Dahlburg notes that Friedrich Niehaus, a specialist with the International Atomic Energy Agency said, "It's like hitting the brake pedal on the truck and feeding gas to the engine instead."  He also writes that when asked to rate models of Soviet built reactors that were made for generating electricity, over 200 nuclear-energy specialists and physicists gave the units only a "C" rating for reliability and sturdiness and the Chernob yl-type RBMK reactors a grade of "D". Right now the No. 4 reactor is encased in a concrete sarcophagus, which the experts say has deteriorated badly and the reactor itself is still in danger.

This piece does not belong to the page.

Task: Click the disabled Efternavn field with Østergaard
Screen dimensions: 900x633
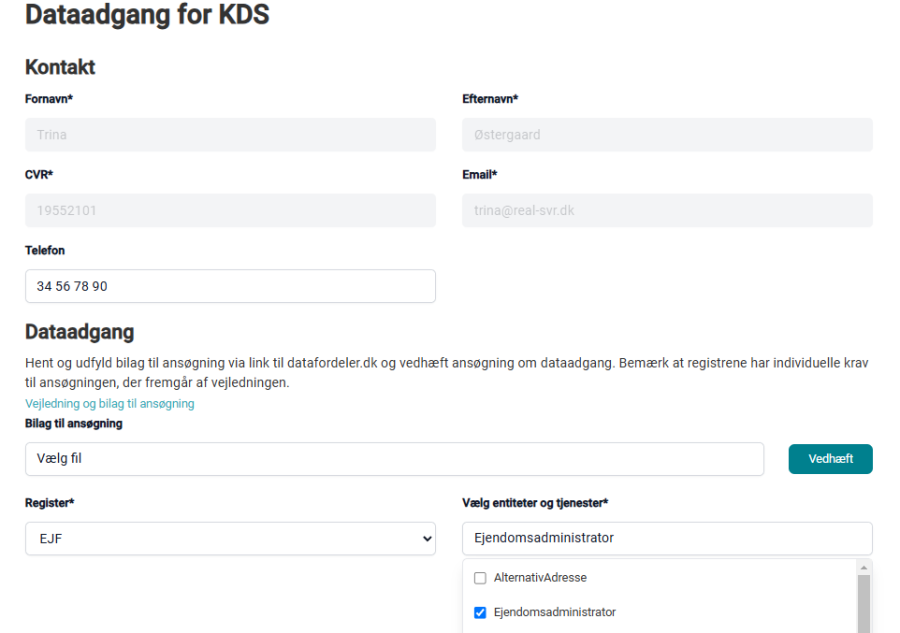Action: pyautogui.click(x=667, y=135)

|"Indeed it is a very serious error in this reactor design to try to run with all the control rods out. The main reason is that some of these rods are used for emergency shutdown, and if they are all pulled out well above the core, it takes too long for them to fall back into the high power part of the reactor in an emergency, and the sh utdown is very slow." |
When comparing reactors, the USA reactors are pressure vessel reactors where an extra supply of ordinary water cools the fuel, whereas the RBMK reactor contains a solid called graphite. In USA reactors, the moderator heat is taken away in the steam to the boilers. In the RBMK design the heat from the graphite, which operates at 700 degrees Centigrade, flows from the graphite back through the pressure tubes and is taken away by the boiling water. "However, the problem with graphite at high temperatures is that if it is exposed to air, it will burn slowly. Thus it is very important to keep air away from graphite." 
It is important to note that in 1979 there was an accident at the USA Three Mile Island plants which resulted in a complete general survey of safety of reactors in all countries including the USSR. It was found that, "Neither the RBMK reactors nor the USA style pressure-vessel reactors had containment. But, the RBMK is a huge reactor - about 71 meters high and the Soviets felt that to put all this in containment would be difficult and costly."  And so, the Soviets put only the bottom pipes in containment because this was easier. When the Chernobyl Unit 4 reactor was shut down and emergency core cooling was initiated, it had only a partial containment.